In 1930 the Baikalsk Limnological Station, formed in 1928, was transferred from the village of Marituy and placed in Listvyanka; in 1961 the station got the name of the Baikalsk Limnological Institute, and names of many famous researchers of the Baikal are connected with this place. Now in the village the Russian Nikoliskaya Church is located, it was built, as a legend says, at the expense of the merchant K. Serebryakov, who once managed to survive in an inevitable ship wreck during a strong storm on the Baikal. He survived due to his frantic praying to Saint Nikolay. The church had been situated in another place before – in the village of Nikola. The village Nikola, built at a distance of three kilometers from the Angara headwaters, in which in it’s time the church was situated, came up in XVII century. It was from here that the sail along Baikal began since that was convenient for the Irkutsk merchants and manufacturers.

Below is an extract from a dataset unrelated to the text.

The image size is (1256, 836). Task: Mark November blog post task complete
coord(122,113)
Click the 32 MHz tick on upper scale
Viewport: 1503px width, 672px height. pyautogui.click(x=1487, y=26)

Mountain Cherskyi is situated nearby the village Listvennichnoe; and it was named so in honor of the most famous researcher of the Baikal – a Pole researcher I.D. Chersky. His name is immortalized in different places of the Baikal region: there is the mountain Cherskogo in the central part of the Baikalsky Range that is situated to the north of the Sacred Sea; there is also the peak Cherskogo, located in the southern part of the Baikal region close to Slyudyanka town.

Unique landscapes of the South-Western Pribaikalie are located in the area of Cape Kadilniy, here one can observe miscellaneous communities of steppes and woods and many attractive caves in lime mountains. Some of them are quite long and bulky, and in due course, probably, ancient people lived in them. P.A. Kropotkin describes his visit of one of such caves at this cape in 1865, where by all accounts at that time 7 gigantic skeletons were found.

The name of the Baikal village Bolshye Koti attracts attention if consider it from the point of view of two languages. In the Evenki interpretation the word koto means "knife". The possible Russian interpretation is connected with the notion koti – a sort of warm footwear applicable in cold damp weather in swamplands, usually worn by gold diggers, and not only by them. As J. Kennan pointed out in his book "Siberia and Exile", "the government, for reasons of economy in summer and autumn instead of boots give the prisoners low shoes – koti that are ordered contractor wholesale and made of the cheapest material". The village hence is popular with its old and modern realities.

First of all it is connected with the fact that in the valley of Rivers Bolshye and Small Koti, Big and Small Sennaya, on the territories nearby Listvyanka and the village of Nikoli, as well as on small depth of Baikal somewhere from the middle 19th century up to 60s of the 20th century official and nonofficial mining gild was conducted. For this dredges one used excavation of gold soil from the water by great buckets, aggregation of gold by trays, etc. In all the mentioned above places even now it is possible to see the dumps of stones, overgrown channels, cuts and great pits; not far away from the village at a small lake a wooden dredge "lives out" its days. As the conditions of gold mining were very hard, before the revolution this hard labor was basically done by convicts. Lots of them together with other people perished in these places.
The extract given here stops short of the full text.